Peter Bradshaw: ... a delicately flavoured, gentle, charming movie, with a characteristic surreal tinge
  
  

Gardens in Autumn
Otar Iosseliani's Gardens in Autumn. Photograph: PR Photograph: PR

With Gardens in Autumn, as so often in the past, Otar Iosseliani has made a delicately flavoured, gentle, charming movie, with a characteristic surreal tinge, about what happens to us when the perpetual distraction of work is removed from our field of vision. Séverin Blanchet plays a minister in the French government who has the traditional trappings and prerogatives of power: a huge official car and residence, and even an attractive mistress (Muriel Motte), although he is not a married man, having broken up with his fiancee. A catastrophic series of strikes and demos is blamed on him - though the political process by which this happens is not shown - and the minister is forced to resign. After this, he can cultivate the joys of leisure, a little bittersweet, perhaps, but no less delightful for happening late in life: these are the gardens in autumn.

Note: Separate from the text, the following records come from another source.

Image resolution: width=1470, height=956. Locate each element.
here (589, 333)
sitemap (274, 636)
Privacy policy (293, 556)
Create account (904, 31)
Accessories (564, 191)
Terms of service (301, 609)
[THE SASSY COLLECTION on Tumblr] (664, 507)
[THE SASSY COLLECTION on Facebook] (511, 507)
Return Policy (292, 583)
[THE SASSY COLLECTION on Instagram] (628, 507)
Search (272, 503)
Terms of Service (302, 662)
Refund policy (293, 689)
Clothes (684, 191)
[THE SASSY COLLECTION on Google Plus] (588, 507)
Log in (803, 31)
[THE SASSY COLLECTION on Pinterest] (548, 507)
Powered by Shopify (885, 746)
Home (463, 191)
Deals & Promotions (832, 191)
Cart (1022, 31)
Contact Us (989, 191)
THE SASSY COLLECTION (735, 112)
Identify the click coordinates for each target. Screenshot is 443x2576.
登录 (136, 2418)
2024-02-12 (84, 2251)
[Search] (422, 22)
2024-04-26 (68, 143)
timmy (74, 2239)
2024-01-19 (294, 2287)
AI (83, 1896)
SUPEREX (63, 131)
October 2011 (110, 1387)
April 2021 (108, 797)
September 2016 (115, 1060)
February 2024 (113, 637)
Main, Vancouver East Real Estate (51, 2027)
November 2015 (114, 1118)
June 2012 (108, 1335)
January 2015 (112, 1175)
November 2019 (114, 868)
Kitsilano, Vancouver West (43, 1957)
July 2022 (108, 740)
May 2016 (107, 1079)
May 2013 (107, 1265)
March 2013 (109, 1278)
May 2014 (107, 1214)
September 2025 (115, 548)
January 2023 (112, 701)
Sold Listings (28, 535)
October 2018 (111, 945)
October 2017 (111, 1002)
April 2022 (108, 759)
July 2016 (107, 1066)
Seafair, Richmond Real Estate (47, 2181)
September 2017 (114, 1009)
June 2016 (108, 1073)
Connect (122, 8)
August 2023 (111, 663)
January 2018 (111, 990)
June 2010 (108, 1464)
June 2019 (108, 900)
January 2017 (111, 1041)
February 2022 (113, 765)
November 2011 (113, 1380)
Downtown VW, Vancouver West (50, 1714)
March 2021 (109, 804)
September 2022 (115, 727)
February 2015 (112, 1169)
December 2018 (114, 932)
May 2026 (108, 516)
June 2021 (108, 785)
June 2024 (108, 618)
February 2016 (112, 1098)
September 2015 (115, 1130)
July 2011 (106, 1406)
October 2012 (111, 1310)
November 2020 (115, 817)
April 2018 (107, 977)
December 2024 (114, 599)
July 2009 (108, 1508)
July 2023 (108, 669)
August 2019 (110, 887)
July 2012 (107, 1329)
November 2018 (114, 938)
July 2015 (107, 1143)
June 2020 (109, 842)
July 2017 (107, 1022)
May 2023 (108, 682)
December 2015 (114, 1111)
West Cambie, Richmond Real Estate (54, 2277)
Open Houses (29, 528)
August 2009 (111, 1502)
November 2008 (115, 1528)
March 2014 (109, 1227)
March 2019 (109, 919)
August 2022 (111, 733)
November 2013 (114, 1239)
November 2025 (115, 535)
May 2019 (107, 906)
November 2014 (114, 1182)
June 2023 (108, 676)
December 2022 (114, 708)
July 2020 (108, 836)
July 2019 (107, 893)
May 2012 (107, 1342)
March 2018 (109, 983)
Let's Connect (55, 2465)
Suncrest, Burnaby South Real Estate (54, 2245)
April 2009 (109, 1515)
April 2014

But is the film really about the sudden shift from the frantic workaday world to a time of sweet idleness? Well, not exactly. The minister's post-retirement existence seems hardly less eventful than when he was employed. Or, to put it another way, his quirky life as a minister seems hardly less desultory than the time spent kicking his heels in parks, cafes and in the street. He spends some time with his mother, played weirdly in drag by Michel Piccoli: an unreadable piece of drollery. There are odd outdoor scenes, perhaps inspired by Edouard Manet's Le Déjeuner sur l'Herbe, a punch-up between ex-servicemen, a jungle cat kept as a pet - but no very obvious distinction between work and play, except for one hilarious moment when he has a bash at rollerblading. The whole movie is inherently playful, like a farce taken at flâneur pace, and very likable.